Coal Mine Road
From Worcester Activist wiki
Also NACKOR’S MINE and WORCESTER COAL COMPANY
If you should ever get caught short on fuel, you can always hike down to Worcester’s own coal mine and pick yourself out a few hundredweight-with the owner’s permission, of course.
Worcester’s coal mine was first discovered by the Nipmuck Indians. They dug out a small batch, pulverized it with water into a paste. They smeared it over their faces and probably turned admiringly to each other: “Heap black face-ugh!”
The mine is located near the north end of Lake Quinsigamond. Before 1820, plumbago, a kind of lead ore, was mined. Shipped to West Millbury, it was ground and sold to shipping firms for painting the bottoms of sailing vessels. It was supposed to be death on worms and barnacles.
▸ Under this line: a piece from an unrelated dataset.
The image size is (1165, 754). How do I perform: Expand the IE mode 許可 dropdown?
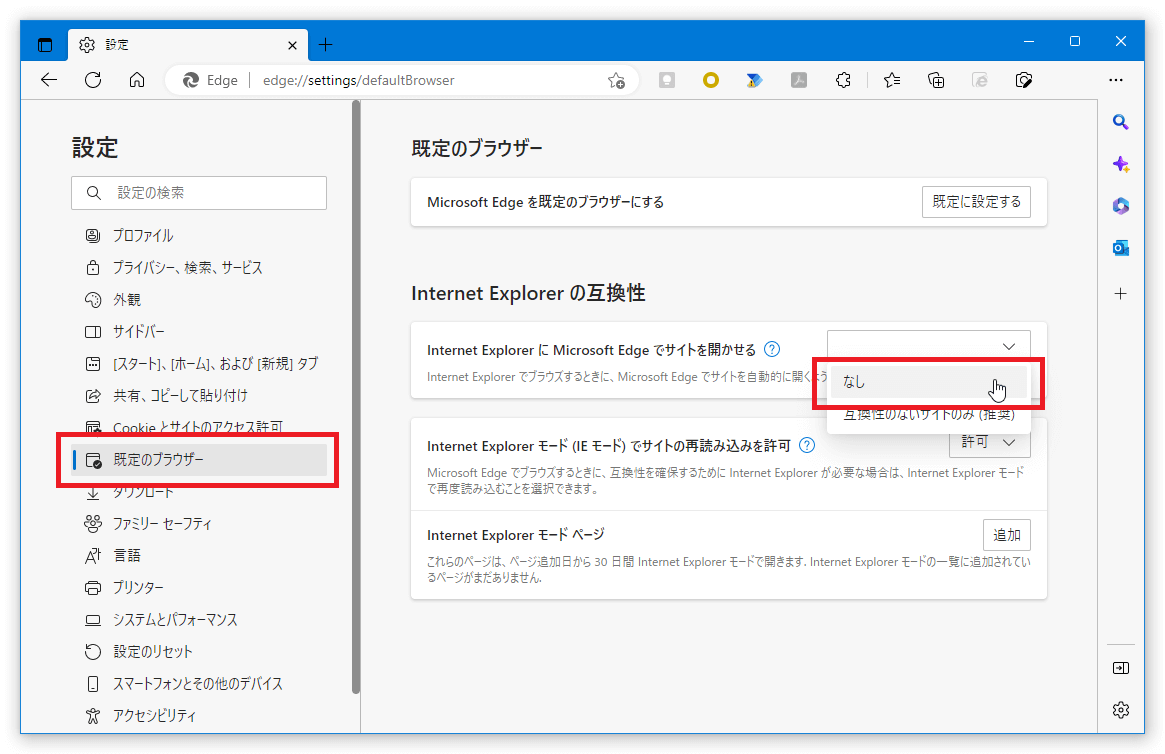click(988, 441)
The stuff, advertised as Black Lead, was hawked as a cheap and durable covering for roofs and exteriors of buildings exposed to the weather. The coal mine site, listed on early deeds as Nackor’s Mine, was owned by Abel Stowell, Worcester’s great clock maker. Two acres of the mine site was among his effects offered for sale by his administrator’s in May, 1819. Then some of Worcester’s leading citizens became interested; tried to burn the stuff. In 1822 coal from this mine was burned by William Lincoln and Isaac Davis in the presence of Levi Lincoln, governor of Massachusetts, and other prominent men.
In 1823, a campaign to put Worcester on the map was in full swing.
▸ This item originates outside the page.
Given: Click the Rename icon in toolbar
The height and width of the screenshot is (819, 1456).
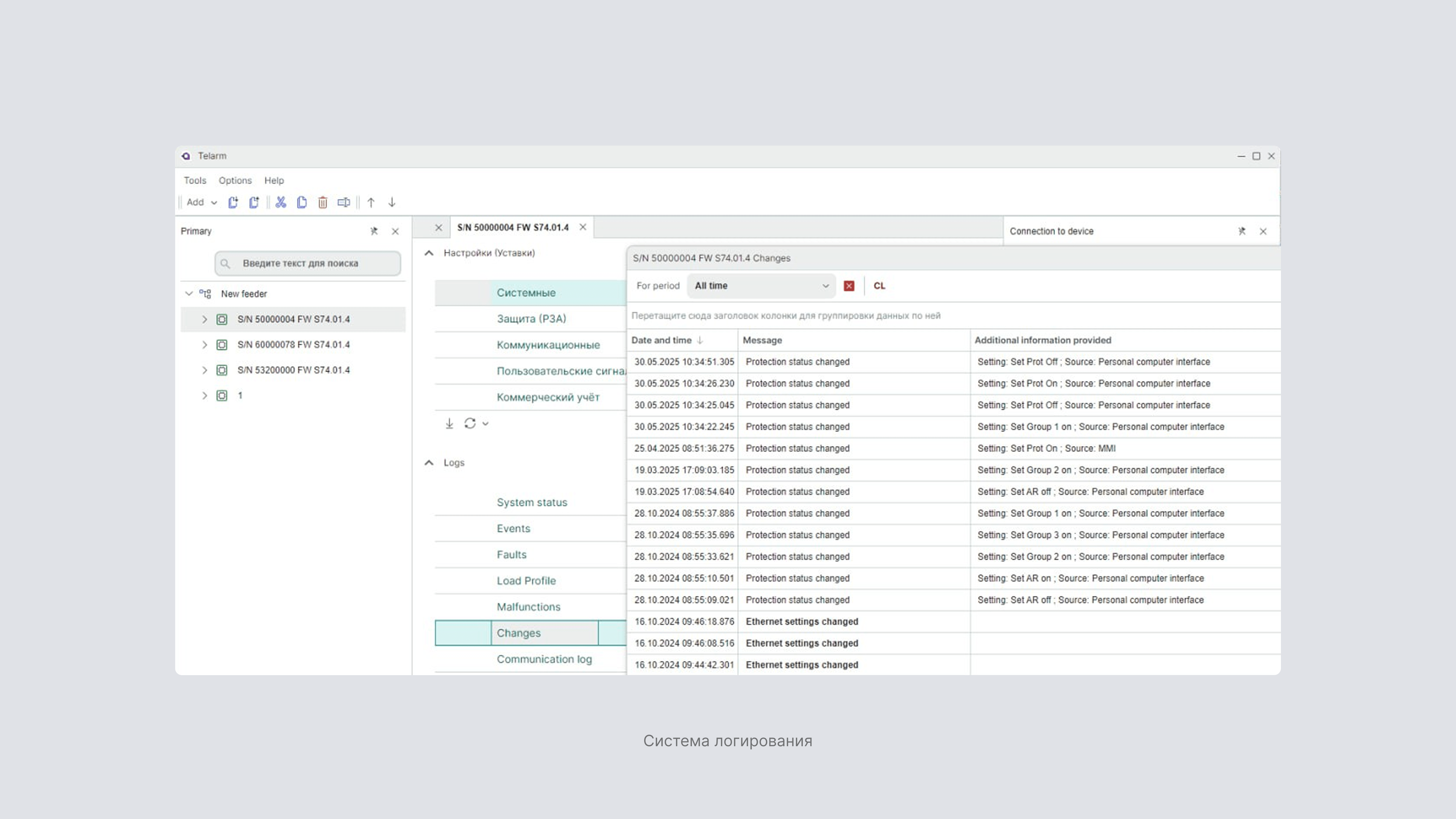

Worcester would soon be at the head of canal navigation, said the report, and her “inexhaustible store of anthracite coal, well calculated for steam engines,” was of the greatest value.
The coal was said to be of the same variety as Rhode Island, Schuylkill and Lehigh coal, but would ignite easier and burn longer with brighter flame. It was tried out by S. B. Thomas in his hotel and brewery and by the Grafton Manufacturing Co.
In Feb. 1824, the Massachusetts Coal Co. was incorporated. Worcester business men bought most of the stock.
In 1827 Amos Binney purchased the mine; pushed through a horizontal shaft the next year, 60 feet deep, 12 feet wide and nine feet high. Several hundred tons of coal were sold at $3 per ton. Later excavations went down 300 feet. In 1828, the Worcester Coal Company was incorporated. Fifteen or twenty miners and a blacksmith were hired. In March 1829, the Worcester Railway Co., with a capital of $50,000 sought to build a railway from the mine to the Lake and to the Blackstone Canal. The plan never went through.
In 1884, Joseph H. Perry, a high school instructor, found a specimen of extremely rare fossil in the coal plant. It was listed as Lepidodendron (Sagenaria) acuminatum; was duly inspected and listed in the American Journal of Science for February 1885.
Reports were coming in from consumers cursing the coal. It was found that about half of the stuff remained after a fire went down. Retorted one irate consumer: “There’s a damn sight more coal after burning than there was before!”
Stockholders tossed their worthless paper into fireplaces burning wood and gave it up as one of those things.
“I can hardly believe, that a coal, which contains probably not less than 90 per centum of carbon, should not be employed, in some way or other as valuable fuel,” wrote Prof. Hitchcock in a report on the geology of Massachusetts. “It will be considered by posterity, if not by the present generation, as a treasure of great value.”
Coal Mine road, extending from Tyler Prentice road west, commemorates Worcester’s own anthracite mine. It was named in 1933.
The core of this article comes from A History of Your City Streets.